PROBLEM DESCRIPTION
Set the data down once more, in full and exactly.

──────── INPUT DATA

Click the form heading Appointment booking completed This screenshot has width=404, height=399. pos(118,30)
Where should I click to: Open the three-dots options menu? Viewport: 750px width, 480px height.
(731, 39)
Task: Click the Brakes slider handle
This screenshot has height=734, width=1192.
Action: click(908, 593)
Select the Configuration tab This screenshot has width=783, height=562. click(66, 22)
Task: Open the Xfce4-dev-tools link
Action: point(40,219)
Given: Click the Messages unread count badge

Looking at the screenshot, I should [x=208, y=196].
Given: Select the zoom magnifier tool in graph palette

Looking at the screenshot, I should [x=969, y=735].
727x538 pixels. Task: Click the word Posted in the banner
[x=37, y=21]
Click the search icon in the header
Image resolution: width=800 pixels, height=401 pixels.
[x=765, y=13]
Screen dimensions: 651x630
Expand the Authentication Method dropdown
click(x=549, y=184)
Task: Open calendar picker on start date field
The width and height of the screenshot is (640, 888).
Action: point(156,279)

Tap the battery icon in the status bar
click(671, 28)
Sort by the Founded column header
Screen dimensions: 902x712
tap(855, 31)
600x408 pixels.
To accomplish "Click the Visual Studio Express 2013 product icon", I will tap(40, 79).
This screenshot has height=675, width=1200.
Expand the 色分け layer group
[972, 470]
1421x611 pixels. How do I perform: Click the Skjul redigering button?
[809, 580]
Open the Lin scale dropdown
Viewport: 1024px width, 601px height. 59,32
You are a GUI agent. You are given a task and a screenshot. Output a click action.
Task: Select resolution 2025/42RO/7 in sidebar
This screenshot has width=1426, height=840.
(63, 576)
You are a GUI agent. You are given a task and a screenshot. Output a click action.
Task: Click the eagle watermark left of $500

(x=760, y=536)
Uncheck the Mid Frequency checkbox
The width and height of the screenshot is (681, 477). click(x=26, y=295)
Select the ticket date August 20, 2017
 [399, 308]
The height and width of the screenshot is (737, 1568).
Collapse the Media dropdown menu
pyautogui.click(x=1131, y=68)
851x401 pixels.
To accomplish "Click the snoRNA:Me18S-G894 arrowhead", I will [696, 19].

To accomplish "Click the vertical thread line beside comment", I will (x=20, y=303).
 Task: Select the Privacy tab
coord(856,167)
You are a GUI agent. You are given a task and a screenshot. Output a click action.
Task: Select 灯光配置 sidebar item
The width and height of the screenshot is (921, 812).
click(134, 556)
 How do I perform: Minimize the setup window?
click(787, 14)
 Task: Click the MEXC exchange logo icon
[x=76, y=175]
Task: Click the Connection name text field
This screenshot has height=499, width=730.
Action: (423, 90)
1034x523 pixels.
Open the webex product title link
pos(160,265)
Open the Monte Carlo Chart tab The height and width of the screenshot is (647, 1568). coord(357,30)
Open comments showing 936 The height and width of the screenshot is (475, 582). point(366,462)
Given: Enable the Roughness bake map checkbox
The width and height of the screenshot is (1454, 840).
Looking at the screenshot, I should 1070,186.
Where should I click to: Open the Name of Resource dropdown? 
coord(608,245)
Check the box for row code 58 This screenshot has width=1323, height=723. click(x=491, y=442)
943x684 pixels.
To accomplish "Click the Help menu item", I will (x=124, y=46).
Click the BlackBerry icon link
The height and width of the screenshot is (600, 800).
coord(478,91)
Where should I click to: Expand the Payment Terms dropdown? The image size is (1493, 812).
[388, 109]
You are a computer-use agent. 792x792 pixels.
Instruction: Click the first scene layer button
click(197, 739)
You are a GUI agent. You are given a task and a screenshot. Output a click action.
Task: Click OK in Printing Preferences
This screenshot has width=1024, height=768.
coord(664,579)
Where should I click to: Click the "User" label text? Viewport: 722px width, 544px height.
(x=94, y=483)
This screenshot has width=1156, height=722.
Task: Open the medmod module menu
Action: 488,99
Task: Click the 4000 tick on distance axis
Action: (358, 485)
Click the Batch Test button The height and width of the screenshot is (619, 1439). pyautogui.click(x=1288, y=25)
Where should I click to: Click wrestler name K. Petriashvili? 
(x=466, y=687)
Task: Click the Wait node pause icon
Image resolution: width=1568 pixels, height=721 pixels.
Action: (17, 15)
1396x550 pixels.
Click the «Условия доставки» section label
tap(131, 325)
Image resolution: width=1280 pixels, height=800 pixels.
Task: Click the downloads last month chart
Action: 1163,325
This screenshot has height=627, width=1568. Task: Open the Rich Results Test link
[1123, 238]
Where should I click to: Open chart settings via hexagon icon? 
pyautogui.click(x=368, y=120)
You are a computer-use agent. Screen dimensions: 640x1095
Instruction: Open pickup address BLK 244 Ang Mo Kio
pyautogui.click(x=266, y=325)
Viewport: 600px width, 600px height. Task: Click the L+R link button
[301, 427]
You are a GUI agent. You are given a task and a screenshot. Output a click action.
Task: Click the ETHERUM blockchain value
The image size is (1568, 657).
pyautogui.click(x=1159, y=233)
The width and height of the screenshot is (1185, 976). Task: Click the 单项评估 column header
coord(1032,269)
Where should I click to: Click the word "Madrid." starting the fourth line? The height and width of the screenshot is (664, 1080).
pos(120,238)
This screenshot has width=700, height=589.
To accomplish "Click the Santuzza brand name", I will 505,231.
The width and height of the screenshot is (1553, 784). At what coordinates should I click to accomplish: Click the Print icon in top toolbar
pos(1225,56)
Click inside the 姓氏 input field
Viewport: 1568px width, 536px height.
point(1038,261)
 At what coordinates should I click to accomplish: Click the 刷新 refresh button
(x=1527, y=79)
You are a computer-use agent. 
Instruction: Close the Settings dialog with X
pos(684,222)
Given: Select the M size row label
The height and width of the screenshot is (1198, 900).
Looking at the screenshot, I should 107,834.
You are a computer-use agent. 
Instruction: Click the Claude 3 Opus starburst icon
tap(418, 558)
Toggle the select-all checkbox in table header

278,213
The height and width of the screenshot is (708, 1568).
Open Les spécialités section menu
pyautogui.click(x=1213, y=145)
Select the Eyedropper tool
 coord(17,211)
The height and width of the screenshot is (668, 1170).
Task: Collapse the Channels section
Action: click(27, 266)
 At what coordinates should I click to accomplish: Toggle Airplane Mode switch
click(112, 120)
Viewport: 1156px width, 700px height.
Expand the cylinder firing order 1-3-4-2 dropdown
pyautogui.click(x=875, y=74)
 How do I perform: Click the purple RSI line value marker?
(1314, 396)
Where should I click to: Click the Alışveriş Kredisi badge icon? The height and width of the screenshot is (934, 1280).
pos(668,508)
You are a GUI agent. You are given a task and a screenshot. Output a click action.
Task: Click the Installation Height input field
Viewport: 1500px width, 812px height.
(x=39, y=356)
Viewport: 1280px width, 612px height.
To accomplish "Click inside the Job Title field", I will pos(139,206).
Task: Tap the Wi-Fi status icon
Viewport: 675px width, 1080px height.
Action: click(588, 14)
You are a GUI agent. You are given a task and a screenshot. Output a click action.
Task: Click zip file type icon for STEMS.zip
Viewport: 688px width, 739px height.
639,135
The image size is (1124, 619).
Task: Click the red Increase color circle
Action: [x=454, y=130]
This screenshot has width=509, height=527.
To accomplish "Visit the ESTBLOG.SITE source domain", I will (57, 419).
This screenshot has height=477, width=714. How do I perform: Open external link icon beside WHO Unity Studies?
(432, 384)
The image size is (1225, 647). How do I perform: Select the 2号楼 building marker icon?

────────────────

EXERCISE ANSWER
Click the form heading Appointment booking completed This screenshot has width=404, height=399. pos(118,30)
Where should I click to: Open the three-dots options menu? Viewport: 750px width, 480px height.
(731, 39)
Task: Click the Brakes slider handle
This screenshot has height=734, width=1192.
Action: click(908, 593)
Select the Configuration tab This screenshot has width=783, height=562. click(66, 22)
Task: Open the Xfce4-dev-tools link
Action: point(40,219)
Given: Click the Messages unread count badge

Looking at the screenshot, I should [x=208, y=196].
Given: Select the zoom magnifier tool in graph palette

Looking at the screenshot, I should [x=969, y=735].
727x538 pixels. Task: Click the word Posted in the banner
[x=37, y=21]
Click the search icon in the header
Image resolution: width=800 pixels, height=401 pixels.
[x=765, y=13]
Screen dimensions: 651x630
Expand the Authentication Method dropdown
click(x=549, y=184)
Task: Open calendar picker on start date field
The width and height of the screenshot is (640, 888).
Action: point(156,279)

Tap the battery icon in the status bar
click(671, 28)
Sort by the Founded column header
Screen dimensions: 902x712
tap(855, 31)
600x408 pixels.
To accomplish "Click the Visual Studio Express 2013 product icon", I will tap(40, 79).
This screenshot has height=675, width=1200.
Expand the 色分け layer group
[972, 470]
1421x611 pixels. How do I perform: Click the Skjul redigering button?
[809, 580]
Open the Lin scale dropdown
Viewport: 1024px width, 601px height. 59,32
You are a GUI agent. You are given a task and a screenshot. Output a click action.
Task: Select resolution 2025/42RO/7 in sidebar
This screenshot has width=1426, height=840.
(63, 576)
You are a GUI agent. You are given a task and a screenshot. Output a click action.
Task: Click the eagle watermark left of $500

(x=760, y=536)
Uncheck the Mid Frequency checkbox
The width and height of the screenshot is (681, 477). click(x=26, y=295)
Select the ticket date August 20, 2017
 [399, 308]
The height and width of the screenshot is (737, 1568).
Collapse the Media dropdown menu
pyautogui.click(x=1131, y=68)
851x401 pixels.
To accomplish "Click the snoRNA:Me18S-G894 arrowhead", I will [696, 19].

To accomplish "Click the vertical thread line beside comment", I will (x=20, y=303).
 Task: Select the Privacy tab
coord(856,167)
You are a GUI agent. You are given a task and a screenshot. Output a click action.
Task: Select 灯光配置 sidebar item
The width and height of the screenshot is (921, 812).
click(134, 556)
 How do I perform: Minimize the setup window?
click(787, 14)
 Task: Click the MEXC exchange logo icon
[x=76, y=175]
Task: Click the Connection name text field
This screenshot has height=499, width=730.
Action: (423, 90)
1034x523 pixels.
Open the webex product title link
pos(160,265)
Open the Monte Carlo Chart tab The height and width of the screenshot is (647, 1568). coord(357,30)
Open comments showing 936 The height and width of the screenshot is (475, 582). point(366,462)
Given: Enable the Roughness bake map checkbox
The width and height of the screenshot is (1454, 840).
Looking at the screenshot, I should 1070,186.
Where should I click to: Open the Name of Resource dropdown? 
coord(608,245)
Check the box for row code 58 This screenshot has width=1323, height=723. click(x=491, y=442)
943x684 pixels.
To accomplish "Click the Help menu item", I will (x=124, y=46).
Click the BlackBerry icon link
The height and width of the screenshot is (600, 800).
coord(478,91)
Where should I click to: Expand the Payment Terms dropdown? The image size is (1493, 812).
[388, 109]
You are a computer-use agent. 792x792 pixels.
Instruction: Click the first scene layer button
click(197, 739)
You are a GUI agent. You are given a task and a screenshot. Output a click action.
Task: Click OK in Printing Preferences
This screenshot has width=1024, height=768.
coord(664,579)
Where should I click to: Click the "User" label text? Viewport: 722px width, 544px height.
(x=94, y=483)
This screenshot has width=1156, height=722.
Task: Open the medmod module menu
Action: 488,99
Task: Click the 4000 tick on distance axis
Action: (358, 485)
Click the Batch Test button The height and width of the screenshot is (619, 1439). pyautogui.click(x=1288, y=25)
Where should I click to: Click wrestler name K. Petriashvili? 
(x=466, y=687)
Task: Click the Wait node pause icon
Image resolution: width=1568 pixels, height=721 pixels.
Action: (17, 15)
1396x550 pixels.
Click the «Условия доставки» section label
tap(131, 325)
Image resolution: width=1280 pixels, height=800 pixels.
Task: Click the downloads last month chart
Action: 1163,325
This screenshot has height=627, width=1568. Task: Open the Rich Results Test link
[1123, 238]
Where should I click to: Open chart settings via hexagon icon? 
pyautogui.click(x=368, y=120)
You are a computer-use agent. Screen dimensions: 640x1095
Instruction: Open pickup address BLK 244 Ang Mo Kio
pyautogui.click(x=266, y=325)
Viewport: 600px width, 600px height. Task: Click the L+R link button
[301, 427]
You are a GUI agent. You are given a task and a screenshot. Output a click action.
Task: Click the ETHERUM blockchain value
The image size is (1568, 657).
pyautogui.click(x=1159, y=233)
The width and height of the screenshot is (1185, 976). Task: Click the 单项评估 column header
coord(1032,269)
Where should I click to: Click the word "Madrid." starting the fourth line? The height and width of the screenshot is (664, 1080).
pos(120,238)
This screenshot has width=700, height=589.
To accomplish "Click the Santuzza brand name", I will 505,231.
The width and height of the screenshot is (1553, 784). At what coordinates should I click to accomplish: Click the Print icon in top toolbar
pos(1225,56)
Click inside the 姓氏 input field
Viewport: 1568px width, 536px height.
point(1038,261)
 At what coordinates should I click to accomplish: Click the 刷新 refresh button
(x=1527, y=79)
You are a computer-use agent. 
Instruction: Close the Settings dialog with X
pos(684,222)
Given: Select the M size row label
The height and width of the screenshot is (1198, 900).
Looking at the screenshot, I should 107,834.
You are a computer-use agent. 
Instruction: Click the Claude 3 Opus starburst icon
tap(418, 558)
Toggle the select-all checkbox in table header

278,213
The height and width of the screenshot is (708, 1568).
Open Les spécialités section menu
pyautogui.click(x=1213, y=145)
Select the Eyedropper tool
 coord(17,211)
The height and width of the screenshot is (668, 1170).
Task: Collapse the Channels section
Action: click(27, 266)
 At what coordinates should I click to accomplish: Toggle Airplane Mode switch
click(112, 120)
Viewport: 1156px width, 700px height.
Expand the cylinder firing order 1-3-4-2 dropdown
pyautogui.click(x=875, y=74)
 How do I perform: Click the purple RSI line value marker?
(1314, 396)
Where should I click to: Click the Alışveriş Kredisi badge icon? The height and width of the screenshot is (934, 1280).
pos(668,508)
You are a GUI agent. You are given a task and a screenshot. Output a click action.
Task: Click the Installation Height input field
Viewport: 1500px width, 812px height.
(x=39, y=356)
Viewport: 1280px width, 612px height.
To accomplish "Click inside the Job Title field", I will pos(139,206).
Task: Tap the Wi-Fi status icon
Viewport: 675px width, 1080px height.
Action: click(588, 14)
You are a GUI agent. You are given a task and a screenshot. Output a click action.
Task: Click zip file type icon for STEMS.zip
Viewport: 688px width, 739px height.
639,135
The image size is (1124, 619).
Task: Click the red Increase color circle
Action: [x=454, y=130]
This screenshot has width=509, height=527.
To accomplish "Visit the ESTBLOG.SITE source domain", I will (57, 419).
This screenshot has height=477, width=714. How do I perform: Open external link icon beside WHO Unity Studies?
(432, 384)
The image size is (1225, 647). How do I perform: Select the 2号楼 building marker icon?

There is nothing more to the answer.